Jane Hatter is a cultural musicologist who joined the faculty of the U’s School of Music in Fall 2015. Her research into the cultural and social contexts for music in the fifteenth and sixteenth centuries is motivated by a desire to reveal the hidden networks that generated and promoted musical knowledge and practice.
Prof. Hatter’s first monograph, Composing Community in Late Medieval Music: Self-Reference, Pedagogy and Practice, will soon be released by Cambridge University Press. This book examines the ways that musical community was expressed and promoted through the large repertoire of music about music and musicians extant from the late fifteenth and early sixteenth centuries. Part of the Music in Context series, this book has been supported by both the U’s University Research Committee and a publication subvention from the American Musicological Society, funded by the Martin Picker Endowment, the NEH and the Mellon Foundation.

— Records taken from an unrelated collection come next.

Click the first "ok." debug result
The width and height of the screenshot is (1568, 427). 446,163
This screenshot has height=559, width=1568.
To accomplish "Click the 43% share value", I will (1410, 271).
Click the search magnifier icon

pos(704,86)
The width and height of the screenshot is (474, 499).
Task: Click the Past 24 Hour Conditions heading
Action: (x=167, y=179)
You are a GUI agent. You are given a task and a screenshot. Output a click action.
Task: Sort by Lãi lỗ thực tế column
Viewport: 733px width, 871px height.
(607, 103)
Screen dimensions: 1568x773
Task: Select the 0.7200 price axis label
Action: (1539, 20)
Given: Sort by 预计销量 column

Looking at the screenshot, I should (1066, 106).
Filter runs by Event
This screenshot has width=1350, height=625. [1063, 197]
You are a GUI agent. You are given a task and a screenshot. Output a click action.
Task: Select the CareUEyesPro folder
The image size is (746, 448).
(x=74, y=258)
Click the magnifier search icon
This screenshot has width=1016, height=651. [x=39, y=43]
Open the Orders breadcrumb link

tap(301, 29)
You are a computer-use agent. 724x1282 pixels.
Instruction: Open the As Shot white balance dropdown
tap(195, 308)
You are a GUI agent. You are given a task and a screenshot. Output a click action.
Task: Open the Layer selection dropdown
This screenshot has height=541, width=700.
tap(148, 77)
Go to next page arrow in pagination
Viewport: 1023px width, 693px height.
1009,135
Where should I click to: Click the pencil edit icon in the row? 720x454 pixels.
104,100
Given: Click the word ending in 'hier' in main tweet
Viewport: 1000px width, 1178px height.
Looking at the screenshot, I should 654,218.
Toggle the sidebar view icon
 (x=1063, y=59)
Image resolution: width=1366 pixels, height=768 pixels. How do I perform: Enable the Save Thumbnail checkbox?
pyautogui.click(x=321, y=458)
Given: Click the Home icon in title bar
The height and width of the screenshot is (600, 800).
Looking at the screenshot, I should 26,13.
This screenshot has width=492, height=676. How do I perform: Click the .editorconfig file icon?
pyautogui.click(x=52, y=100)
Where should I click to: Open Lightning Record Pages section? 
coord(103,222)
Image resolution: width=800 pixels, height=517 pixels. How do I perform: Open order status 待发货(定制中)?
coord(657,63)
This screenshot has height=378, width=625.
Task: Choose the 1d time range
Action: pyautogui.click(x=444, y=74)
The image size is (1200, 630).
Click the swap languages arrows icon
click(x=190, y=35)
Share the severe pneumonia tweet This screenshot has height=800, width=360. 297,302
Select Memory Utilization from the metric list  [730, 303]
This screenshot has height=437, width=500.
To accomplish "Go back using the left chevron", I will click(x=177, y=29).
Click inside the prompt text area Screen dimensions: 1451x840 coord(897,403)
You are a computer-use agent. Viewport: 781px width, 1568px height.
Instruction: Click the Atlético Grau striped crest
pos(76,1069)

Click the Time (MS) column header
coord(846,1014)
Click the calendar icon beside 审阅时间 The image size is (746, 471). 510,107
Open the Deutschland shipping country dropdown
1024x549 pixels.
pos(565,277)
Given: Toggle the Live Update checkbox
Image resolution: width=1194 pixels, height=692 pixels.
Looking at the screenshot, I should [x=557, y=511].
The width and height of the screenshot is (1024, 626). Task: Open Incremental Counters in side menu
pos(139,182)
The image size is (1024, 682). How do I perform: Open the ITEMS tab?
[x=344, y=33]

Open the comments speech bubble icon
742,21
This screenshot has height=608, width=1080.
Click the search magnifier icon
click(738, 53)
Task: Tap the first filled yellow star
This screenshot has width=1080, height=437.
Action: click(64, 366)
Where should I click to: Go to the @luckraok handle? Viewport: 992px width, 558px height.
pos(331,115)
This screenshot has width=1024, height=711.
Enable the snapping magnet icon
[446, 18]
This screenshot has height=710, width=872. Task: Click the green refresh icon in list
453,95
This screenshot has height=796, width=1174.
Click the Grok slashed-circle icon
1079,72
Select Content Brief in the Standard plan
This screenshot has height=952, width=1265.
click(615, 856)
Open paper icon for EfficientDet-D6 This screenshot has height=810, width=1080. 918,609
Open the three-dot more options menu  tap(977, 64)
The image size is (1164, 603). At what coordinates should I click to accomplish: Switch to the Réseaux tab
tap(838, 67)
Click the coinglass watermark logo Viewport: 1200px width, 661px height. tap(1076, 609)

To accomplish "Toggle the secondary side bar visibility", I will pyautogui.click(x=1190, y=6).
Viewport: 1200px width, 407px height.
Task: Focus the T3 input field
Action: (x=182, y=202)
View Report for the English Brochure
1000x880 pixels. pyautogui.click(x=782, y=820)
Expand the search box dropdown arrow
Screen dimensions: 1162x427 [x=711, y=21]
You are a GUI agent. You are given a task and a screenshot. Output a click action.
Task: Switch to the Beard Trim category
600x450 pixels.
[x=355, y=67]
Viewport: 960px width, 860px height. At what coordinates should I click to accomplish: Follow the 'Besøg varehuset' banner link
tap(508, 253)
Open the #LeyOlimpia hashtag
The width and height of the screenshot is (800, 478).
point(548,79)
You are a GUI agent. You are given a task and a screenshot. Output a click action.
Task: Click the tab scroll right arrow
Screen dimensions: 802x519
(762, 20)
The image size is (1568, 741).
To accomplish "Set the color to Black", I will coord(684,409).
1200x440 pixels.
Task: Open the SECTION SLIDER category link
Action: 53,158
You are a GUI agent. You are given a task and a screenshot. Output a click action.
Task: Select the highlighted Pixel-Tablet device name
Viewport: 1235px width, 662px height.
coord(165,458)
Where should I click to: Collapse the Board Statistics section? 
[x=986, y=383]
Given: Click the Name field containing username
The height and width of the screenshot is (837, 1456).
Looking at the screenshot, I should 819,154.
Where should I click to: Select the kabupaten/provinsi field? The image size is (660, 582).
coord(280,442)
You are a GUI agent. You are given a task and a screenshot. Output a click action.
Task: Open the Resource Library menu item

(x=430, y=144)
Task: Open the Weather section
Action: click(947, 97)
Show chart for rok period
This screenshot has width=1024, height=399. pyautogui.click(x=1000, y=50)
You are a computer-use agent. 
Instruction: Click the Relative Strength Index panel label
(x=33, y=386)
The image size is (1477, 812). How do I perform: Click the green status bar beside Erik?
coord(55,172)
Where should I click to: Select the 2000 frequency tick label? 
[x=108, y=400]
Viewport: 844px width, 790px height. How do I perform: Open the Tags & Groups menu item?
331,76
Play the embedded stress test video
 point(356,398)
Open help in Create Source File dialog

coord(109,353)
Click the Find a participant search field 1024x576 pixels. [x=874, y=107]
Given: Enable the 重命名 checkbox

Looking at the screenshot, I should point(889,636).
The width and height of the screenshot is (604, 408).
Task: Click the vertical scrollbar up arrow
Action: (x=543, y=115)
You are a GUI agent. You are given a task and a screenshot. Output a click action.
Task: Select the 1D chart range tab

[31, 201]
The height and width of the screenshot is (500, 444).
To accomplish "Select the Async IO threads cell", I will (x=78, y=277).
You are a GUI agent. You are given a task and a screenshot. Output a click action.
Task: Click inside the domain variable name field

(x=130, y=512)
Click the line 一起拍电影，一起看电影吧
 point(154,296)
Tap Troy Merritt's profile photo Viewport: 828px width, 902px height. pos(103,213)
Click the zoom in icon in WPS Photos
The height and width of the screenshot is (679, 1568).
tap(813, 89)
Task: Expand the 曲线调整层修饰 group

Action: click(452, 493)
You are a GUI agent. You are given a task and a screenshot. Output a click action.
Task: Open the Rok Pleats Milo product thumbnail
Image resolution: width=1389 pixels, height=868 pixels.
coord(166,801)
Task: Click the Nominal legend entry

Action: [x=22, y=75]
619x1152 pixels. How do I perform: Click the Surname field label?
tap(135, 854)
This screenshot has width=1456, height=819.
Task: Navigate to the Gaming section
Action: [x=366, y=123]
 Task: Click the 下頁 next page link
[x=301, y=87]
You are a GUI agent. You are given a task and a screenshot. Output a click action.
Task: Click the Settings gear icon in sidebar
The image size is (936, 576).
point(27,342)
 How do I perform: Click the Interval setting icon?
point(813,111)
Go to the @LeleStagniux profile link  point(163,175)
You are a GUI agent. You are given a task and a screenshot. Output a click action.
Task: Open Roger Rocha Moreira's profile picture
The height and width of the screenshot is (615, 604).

Prof. Hatter has also published on musical time in early sixteenth-century Italian paintings (Early Music, 2011) and on intersections between popular devotions and ecclesiastical liturgy in Renaissance motets that include or quote the Ave Maria prayer (2012). More recently she has contributed a chapter to the interdisciplinary volume Conversions: Gender and Religious Change in Early Modern Europe (Manchester University Press, 2016). In this chapter she examines the persistence and conversion of music for women's churching ceremonies in both Catholic and Protestant contexts in the early Reformation period. This interdisciplinary work illuminates a site of ritual and social negotiation central to the lives of early modern women across confessional divides. She is currently co-editing a collection of essays on music and art for commemorations and an article reflecting on the broader implications a music manuscript associated with Anne Boleyn.
As an enthusiastic teacher, Prof. Hatter emphasizes the importance of understanding music as a human enterprise, investigating the many commonalities of experience across time and place. She has recently offered undergraduate courses that survey music in a primarily European context from 750-1750, Renaissance and Baroque literature courses, and seminars on women in early music history, intersections of music and visual art, and music for mourning in the Renaissance.
Prof. Hatter received her M.A. and Ph.D. from the Schulich School of Music at McGill University in Montréal, and her BMus degree from University of the Pacific in Stockton California.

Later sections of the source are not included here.